Gaius, I mistakenly assumed Cathal was referring to this ESRI report (http://www.esri.ie/UserFiles/publications/20060926150420/QEC2006Aut_SA_OConnell.pdf), an excellent study; it was on the basis of that report that I made my comments. Thanks for the link to this latest report. I look forward to reading it and, if I can get to it quickly, I'll reply - though I'm sure we will be discussing these issues for a long time on other posts on this site.

Yes, it is fair to say that taxation won't fill the gap. But, no, that doesn't push the focus back on pay - either in the public or private sectors. With a €20 billion plus annual deficit, no amount of cutting - wages, public services or even the capital programme - will close this gap.
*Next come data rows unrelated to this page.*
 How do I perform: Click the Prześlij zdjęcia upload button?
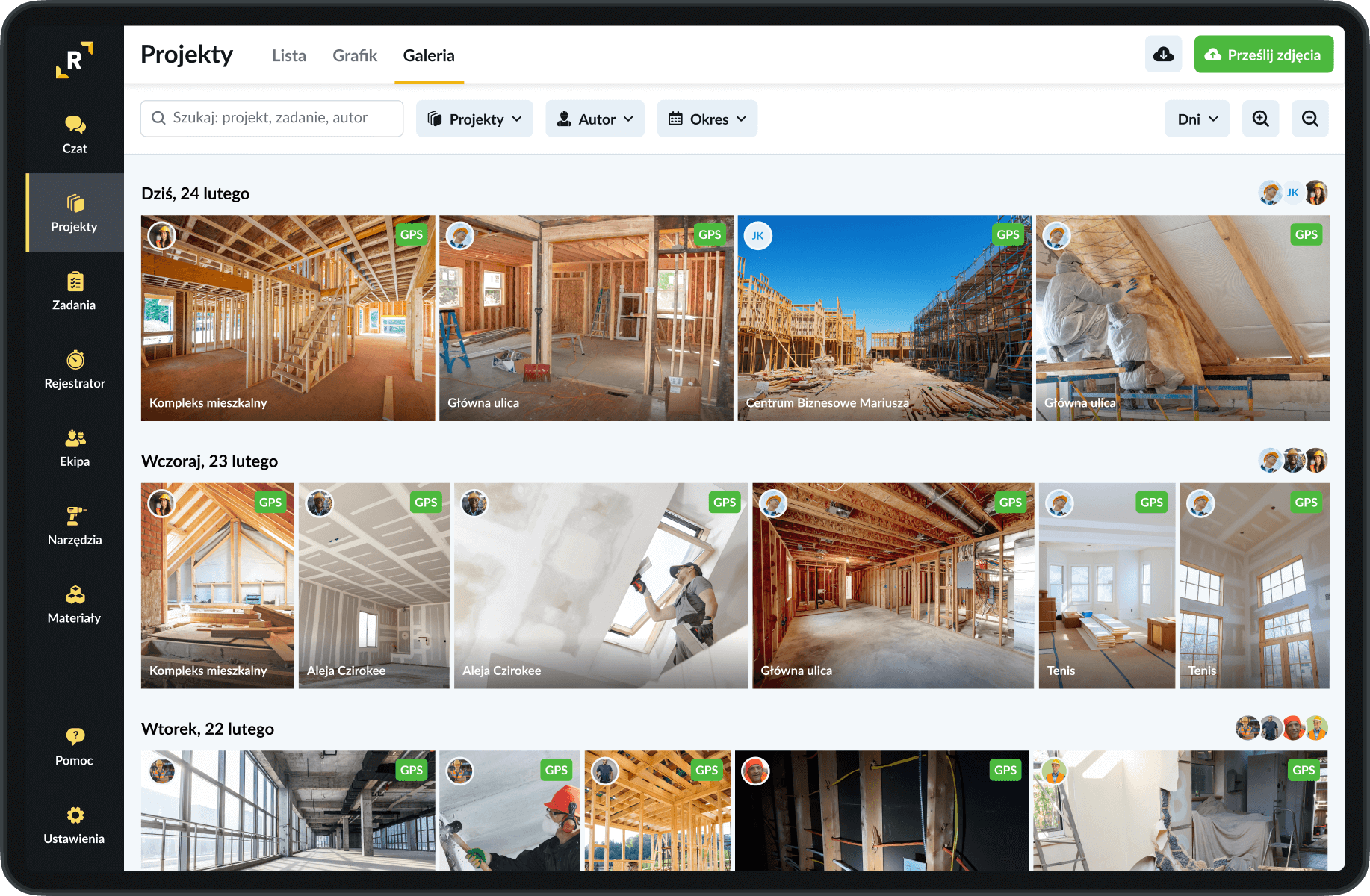(x=1263, y=55)
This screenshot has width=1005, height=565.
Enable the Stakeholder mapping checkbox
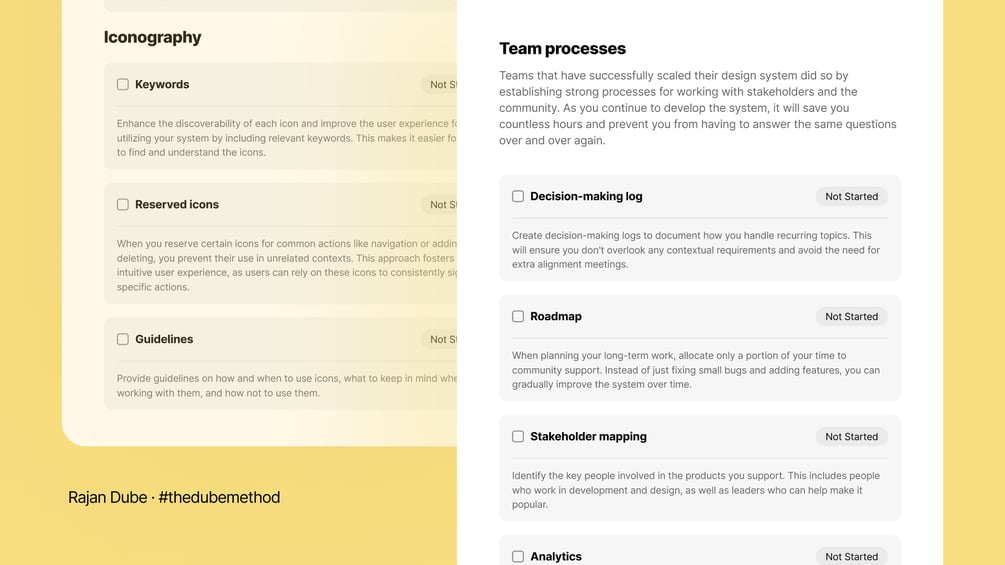518,437
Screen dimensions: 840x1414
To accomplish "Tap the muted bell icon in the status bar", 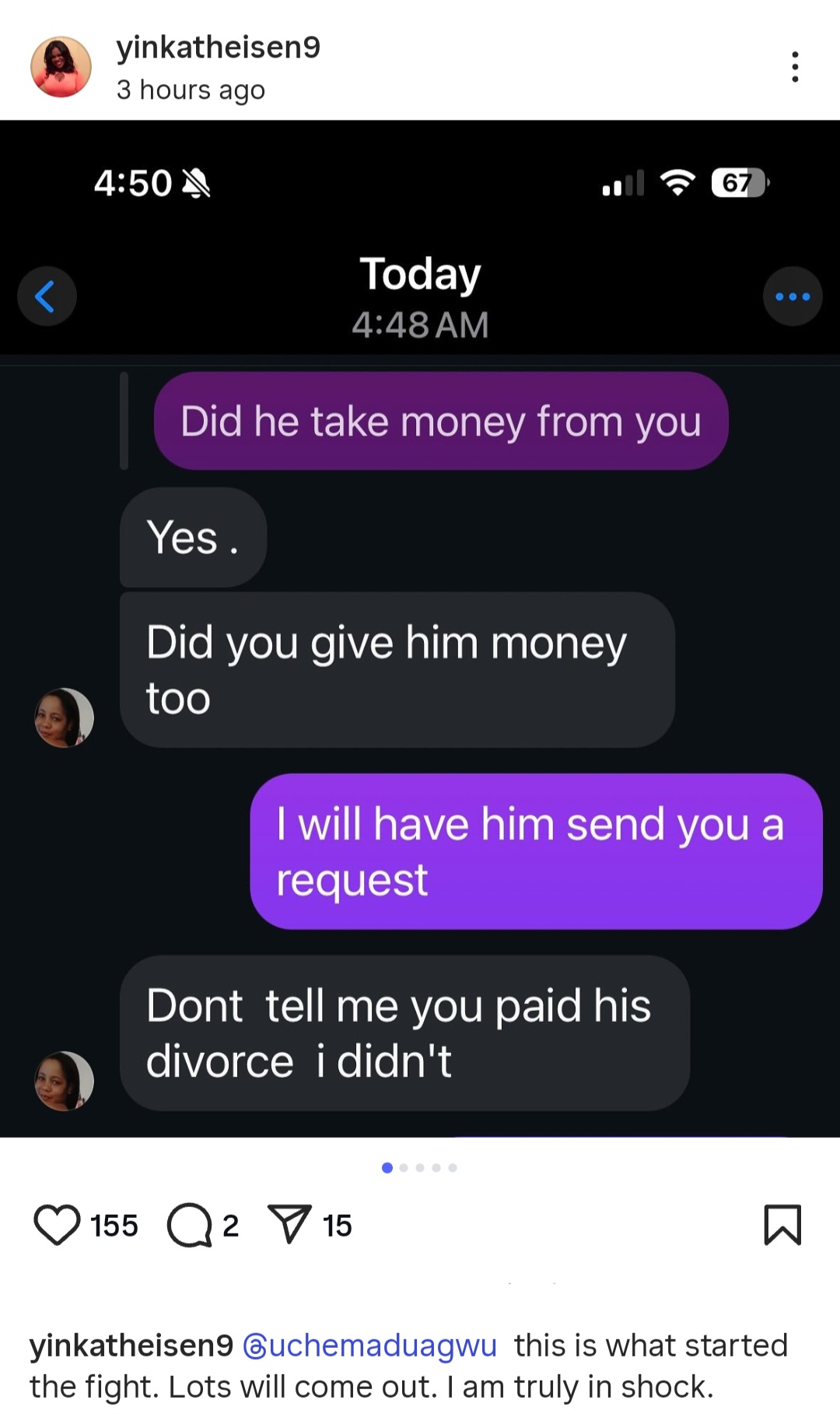I will (x=196, y=184).
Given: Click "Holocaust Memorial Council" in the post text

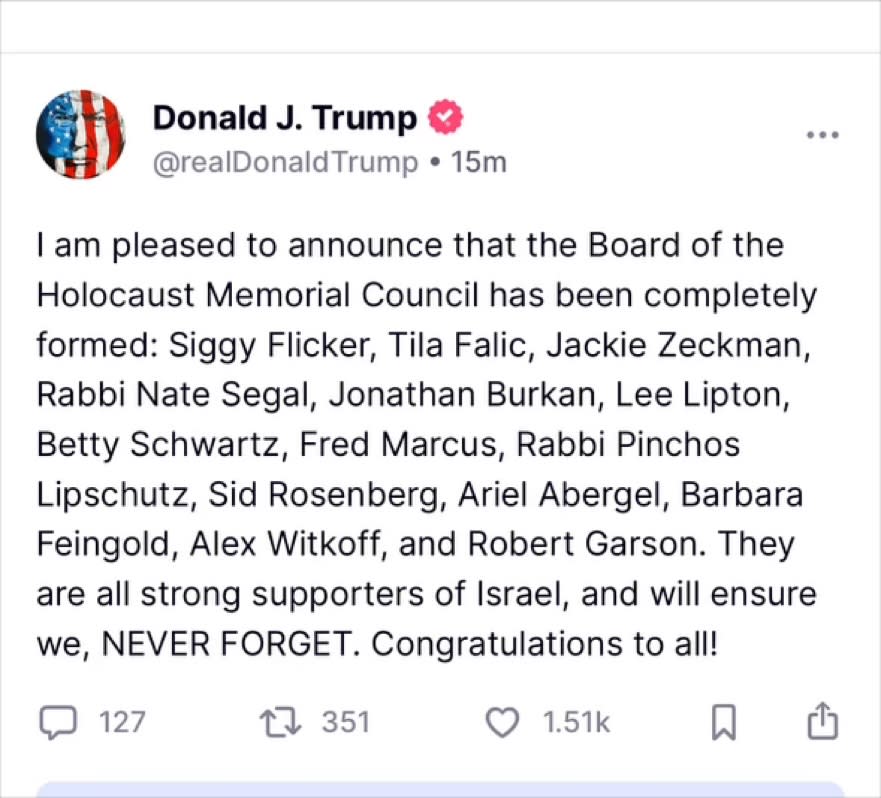Looking at the screenshot, I should point(253,296).
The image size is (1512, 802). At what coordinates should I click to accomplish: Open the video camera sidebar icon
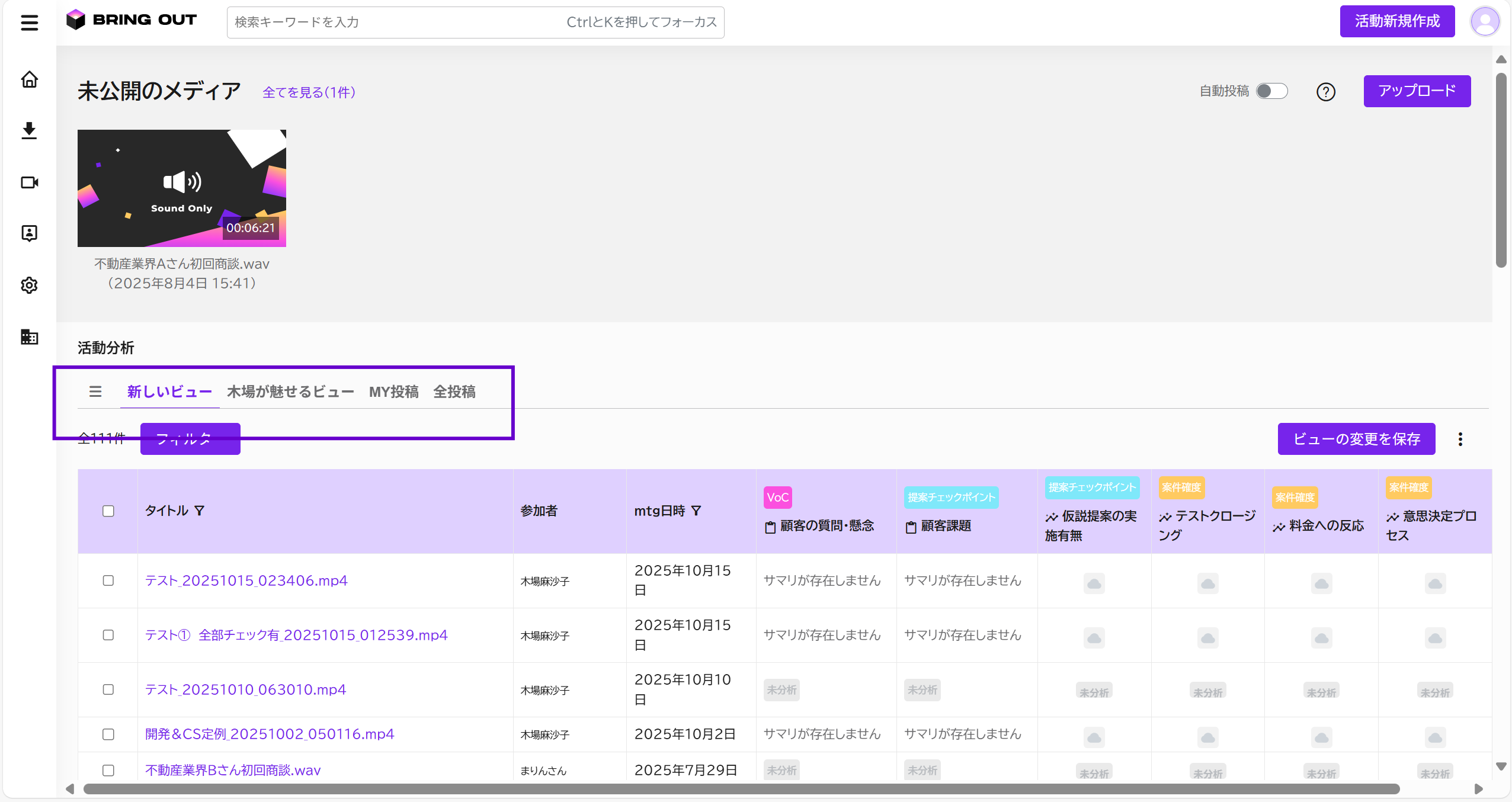(x=29, y=182)
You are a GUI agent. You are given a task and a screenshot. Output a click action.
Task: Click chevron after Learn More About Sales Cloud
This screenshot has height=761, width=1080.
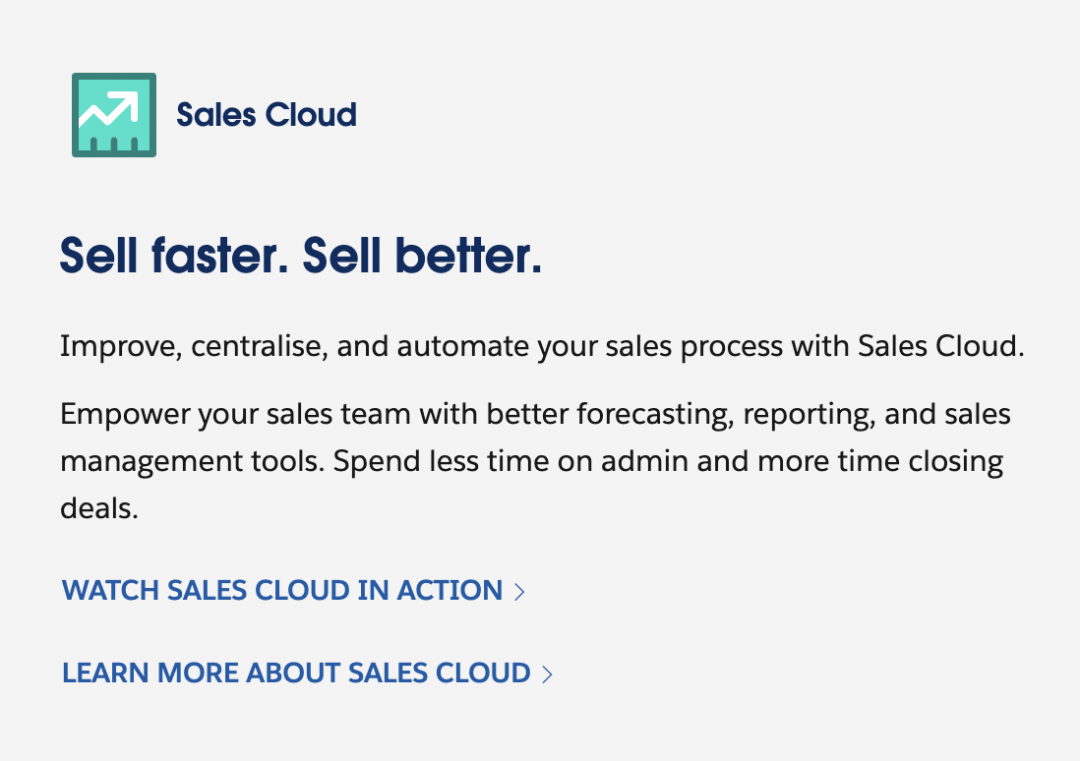pyautogui.click(x=548, y=674)
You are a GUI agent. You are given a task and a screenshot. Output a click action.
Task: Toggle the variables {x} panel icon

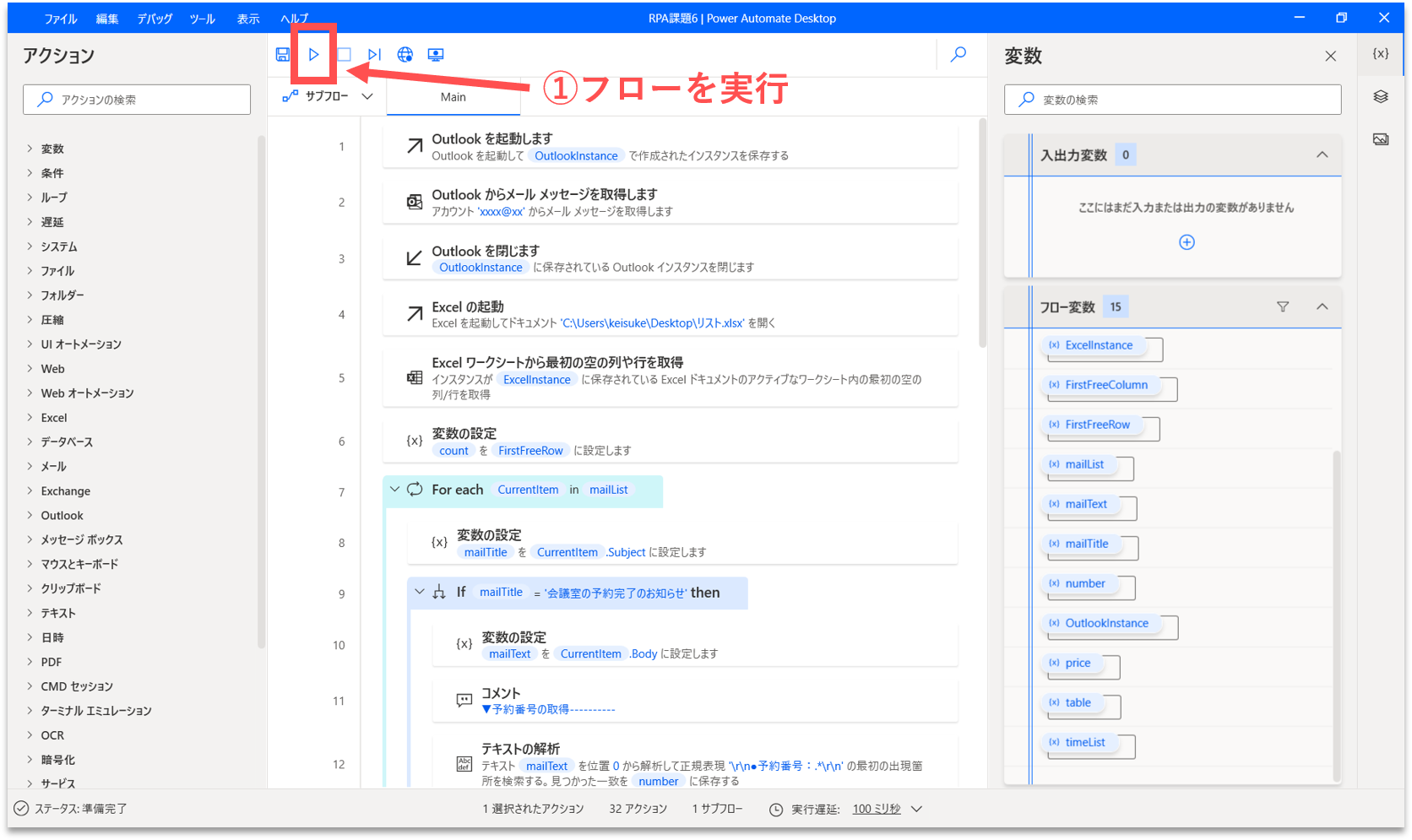point(1381,53)
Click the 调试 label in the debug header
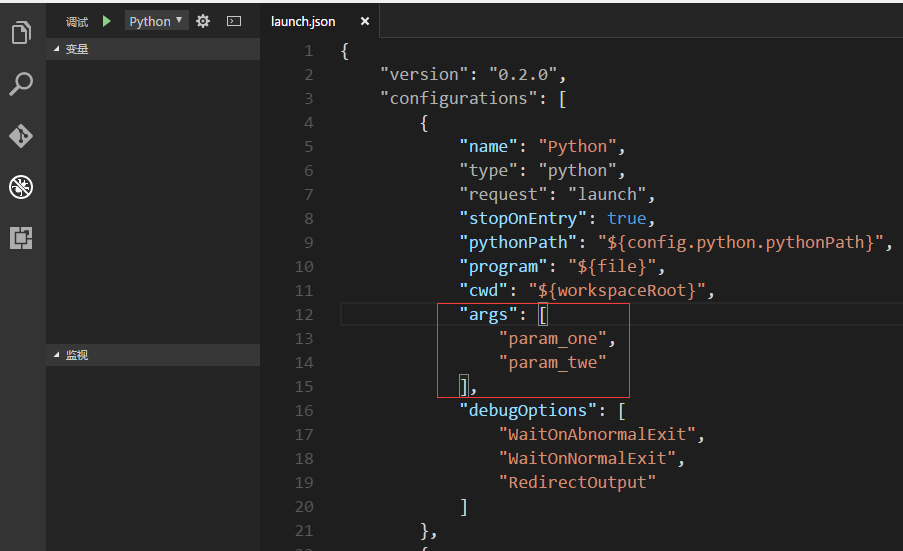The width and height of the screenshot is (903, 551). point(77,21)
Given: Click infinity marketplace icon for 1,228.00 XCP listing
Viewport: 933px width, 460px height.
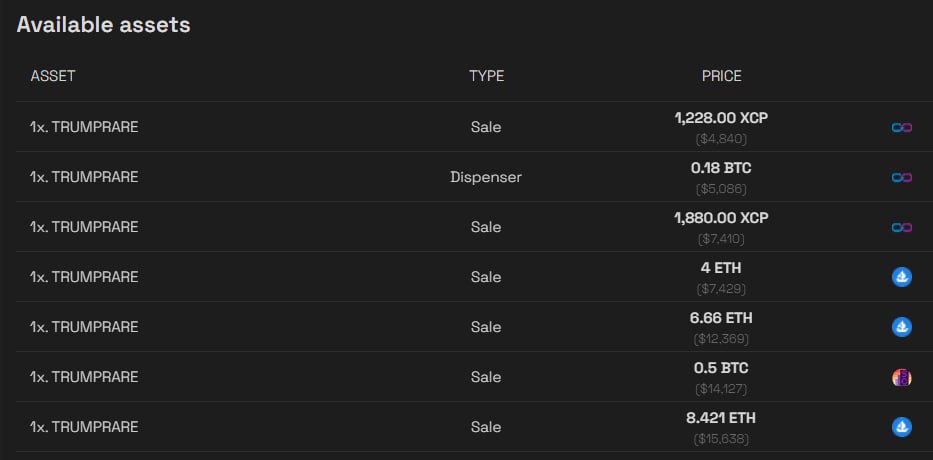Looking at the screenshot, I should click(901, 127).
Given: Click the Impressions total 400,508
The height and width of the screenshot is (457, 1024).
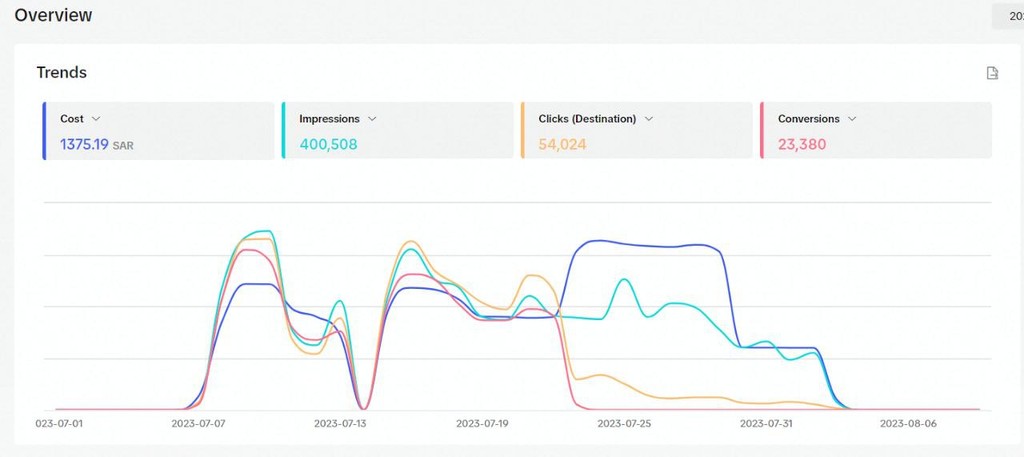Looking at the screenshot, I should point(328,144).
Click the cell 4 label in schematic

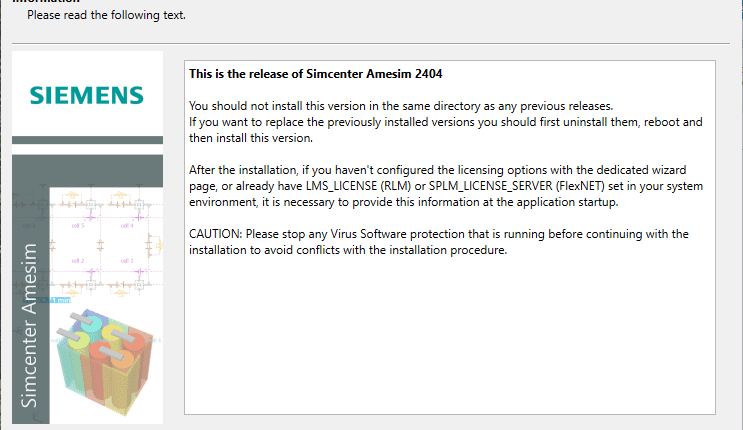(127, 226)
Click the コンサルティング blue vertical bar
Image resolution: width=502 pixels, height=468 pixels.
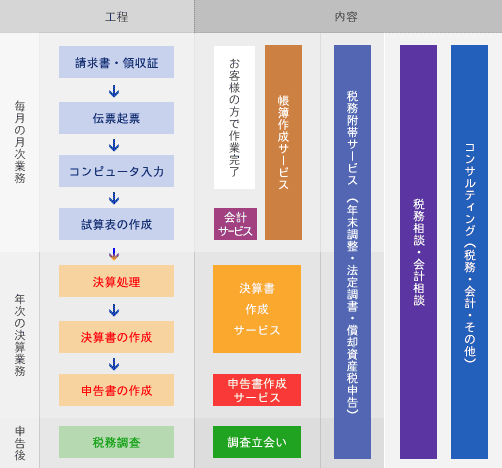[x=469, y=252]
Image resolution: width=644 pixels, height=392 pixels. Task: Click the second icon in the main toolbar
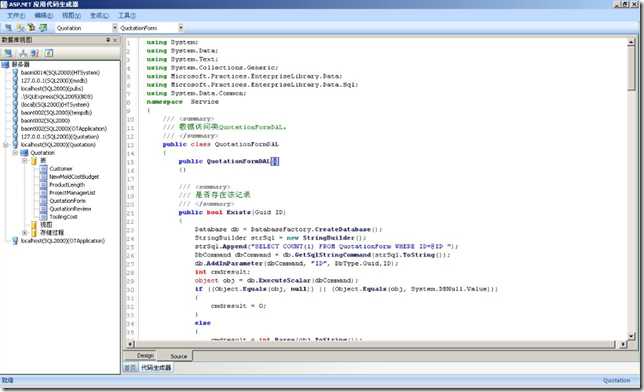(20, 28)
Indeed, engaging in general tax increases or cuts in Government consumption/investment will lead to a further reduction in economic activity, depressing private consumption, reducing tax revenue, increasing social welfare (through higher unemployment), etc. Reducing the deficit by reducing output is self-defeating. The fiscal deficit did not cause reduced output, it was caused by reduced output. If we treat the symptoms, the disease will spread (the last time deflationary measures were used in a similar situation, the Great Depression resulted).

Ultimately, the focus should be pushed back on to stimulus measures that will regenerate economic activity. Growing the economy, not cutting it, is a better way to approach the situation. That is the wider landscape - the causes, not the effect.